The ebbs and flows of special needs parenting
Being a parent is tough. Let's face it; your life has changed dramatically. But what happens when your child has special needs and all the additional challenges that go hand-in-hand with that? As a mom with a son with cerebral palsy, this is my tribute to all parents navigating this journey, and check in to say you're doing a great job!
Photograph: Céline Martin-Pedersen
Text: Lyndsay Jensen
As we celebrate World Cerebral Palsy Day on the 6th of October, I'm reminded of all my son's challenges in his 18 years of life. It's hard when you're trying to be strong for your children every minute of the day. But, the fight is real, and after speaking with other parents who are also struggling, you'll discover that there is common ground. Our cover story in this issue (Page 8-11) highlights an international mom who gives you a peek into life with a special needs daughter. These are the parents you look up to, get advice from, cry and laugh with – they can relate to all you're going through. So, if you're reading this and wonder what life is like behind the special needs curtain, or you've recently just entered this world, here is a small glimpse.
Our children are superheroes
Love and accept your child and any medical diagnosis your child may receive, but don't allow the diagnosis to limit anyone's hopes for them. Remember that your child's journey is their unique adventure.
Celebrating every new milestone and accomplishment is super important! Be sure to tell your child how proud you are of them. Take time to rejoice in their growth and achievements, no matter how small they may seem to outsiders. Remember to count your blessings - every day. When you constantly focus on what you don't have, you can lose sight of what you do have. So instead, try to be positive - gratitude will help carry you through.
My own personal journey to Denmark has not just included fitting in as an international but also navigating the special needs roads with my son. This has been a challenge, especially as not everything is in English, and you're not always aware of the help you can apply for. Due to this, I've made it my mission to give as many parents as much advice as possible – and created a special needs column to inform others of what to expect. Joining Facebook groups, talking to other parents, and doing a lot of research have been beneficial. Unfortunately, we haven't always had the best experiences with the kommune, but I'm learning to fight my way through the system – but it's jadding. However, I'm a forever optimist and hope over time, through organisations like #enmillionstemmer; things will improve for the special needs community of Denmark.
You can feel isolated
Feeling alone is normal.
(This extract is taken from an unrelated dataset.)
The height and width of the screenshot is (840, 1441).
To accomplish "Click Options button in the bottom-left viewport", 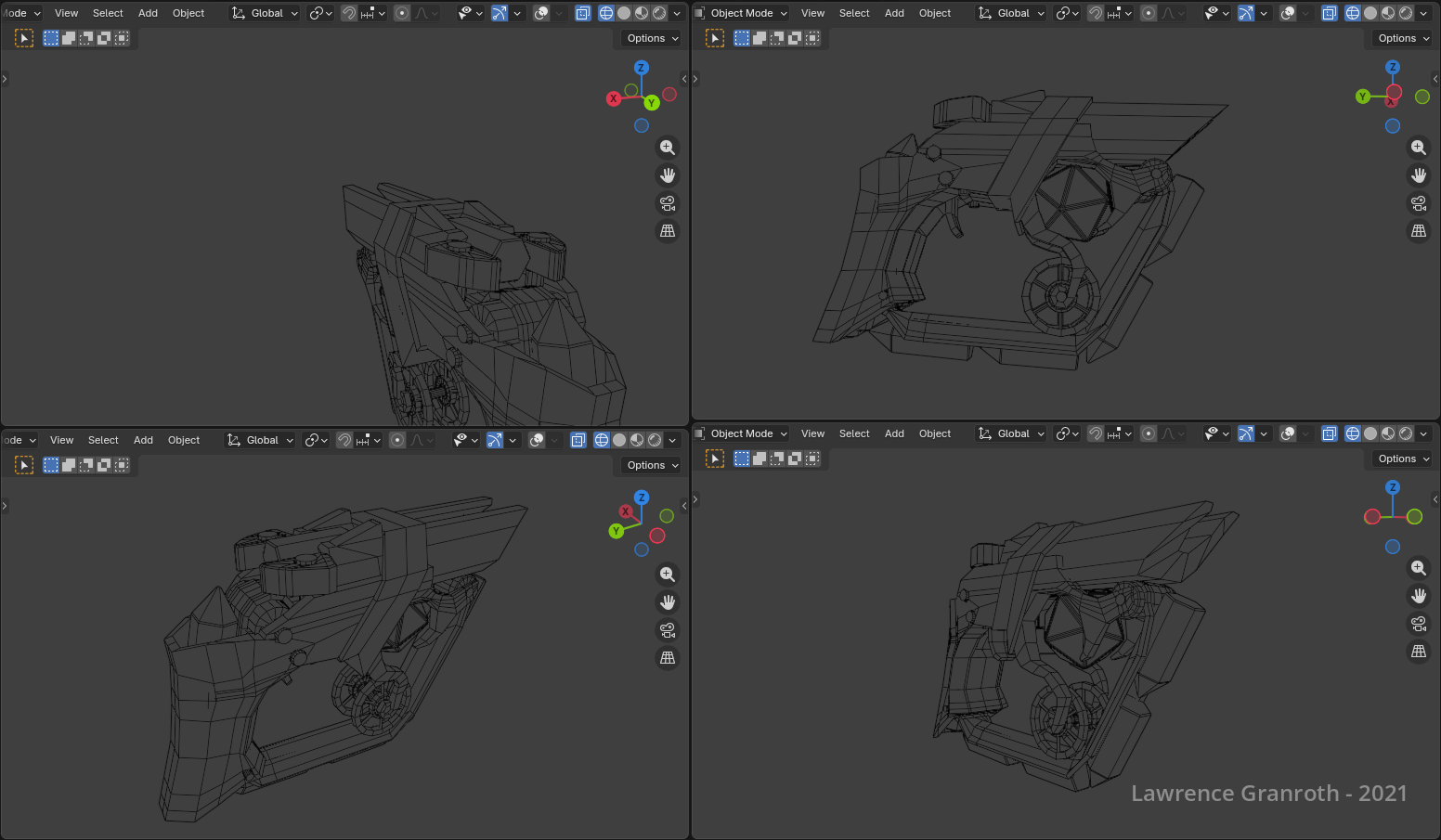I will tap(651, 465).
Suddenly, you're uncomfortable to be around. Some friends disappear because the situation is too tough for them to deal with as things get difficult.
While being ignored is unpleasant, being judged can be painful. Disabilities such as Autism, which are not always evident to observers, can incite reactions ranging from curiosity to downright condemnation. This is only exaggerated by other people's unwillingness to learn. As a parent, you have to stand tall. Not everyone has all the correct information about each disability, and they don't know your child enough to be able to understand. It's okay. You know what's right, and other parents are experiencing these same issues. Seek them out. You need friends willing to stick it out when times are tough and with whom you can be yourself.
Are you doing enough?
Deep down, you often wonder, could I do more? Could I try harder? Am I really doing all I can? Sometimes, you have an overpowering feeling that you are failing at being a parent. You don't have enough time or energy to do it all, so the doubt creeps in about your performance as a parent, spouse, or person.
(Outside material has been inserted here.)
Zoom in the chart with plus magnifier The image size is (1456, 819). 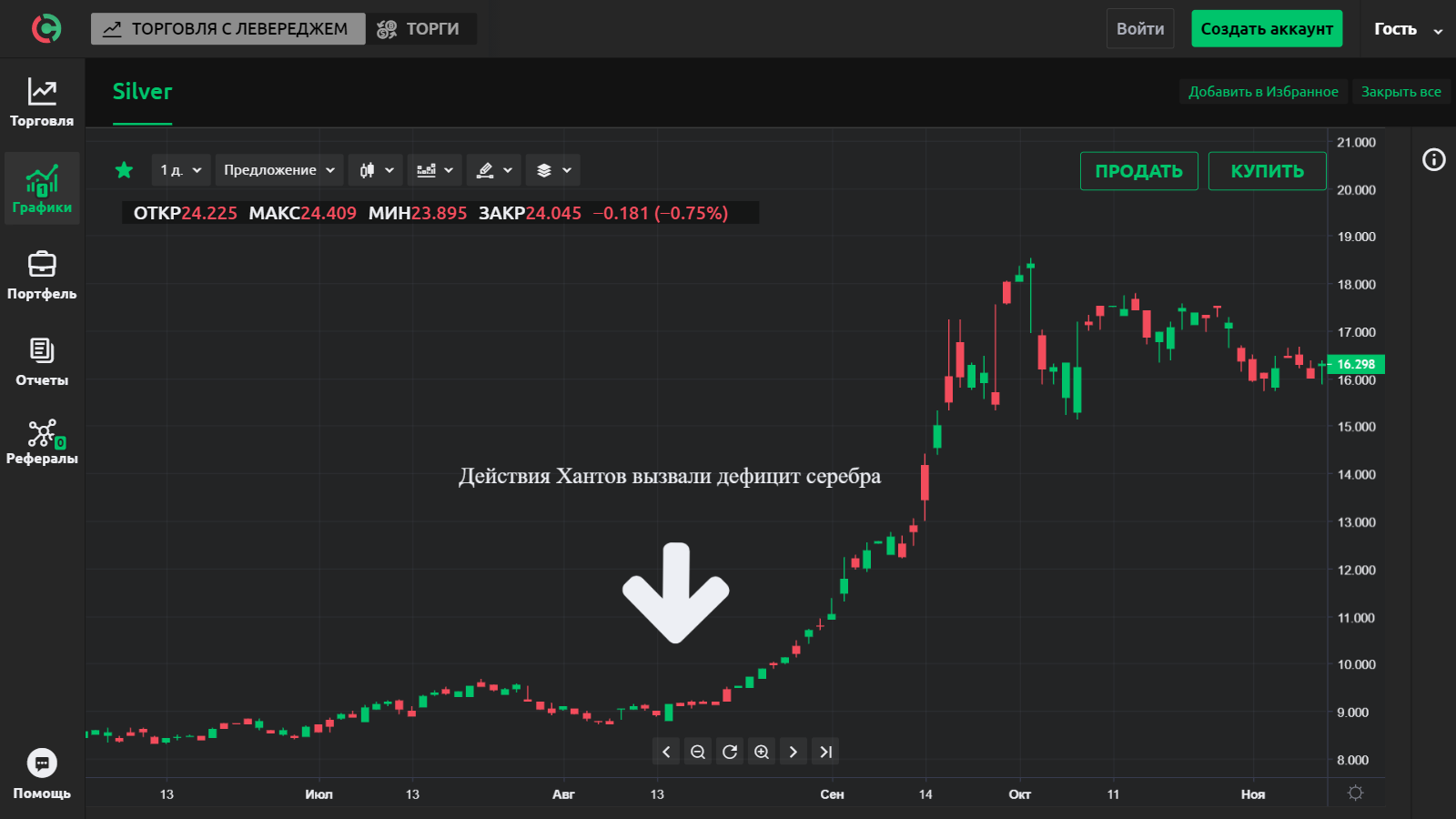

You need to accept that you are human. You need downtime, time to eat, sleep, exercise, relax and nurture your heart. There is a limit to how much one person can do. You give so much for your child - your love runs deep and wide and pushes you to move mountains. You are enough. You're not a failure - you're doing the best you can!
You go through a grieving process – the loss of what could have been for your child. This could hit you at any moment during your life. Unfortunately, men and women grieve completely differently, leading to misunderstandings and arguments. You are each feeling emotions of sadness, anger, frustration, and exhaustion - this can evolve into blaming each other. According to statistics, divorce rates for families with children with disabilities are as high as 85-87%.
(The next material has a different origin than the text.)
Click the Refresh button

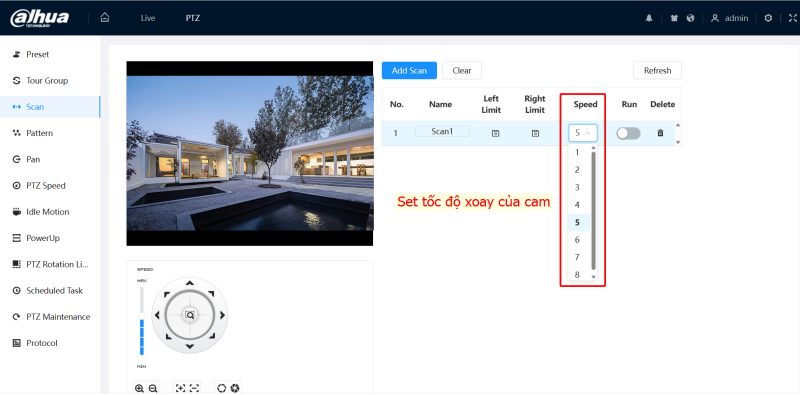657,70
The best thing you can do for your child is to take good care of yourself and your marriage. If you can honestly communicate with your partner during difficult times, your relationship has a chance to develop into something even stronger. It is easy to put everything on the back burner when you are so overcome with fighting for your child. However, the comfort and joy of a solid relationship help you conquer almost any obstacles that come your way.
You worry about the future constantly. What will happen to your child when you are not around? You don't know what will happen with your child when they become an adult, and you don't want to even think about it until you have to.
Creating a plan can ease anxiety, and Denmark has many organisations to help with that – I use #cpdanmark to find out about my son's rights. The bottom line is to get expert help so you can relax and feel confident that your child will be in good hands if something happens to you. And the sooner you start figuring it out, the sooner you'll have peace of mind down the road.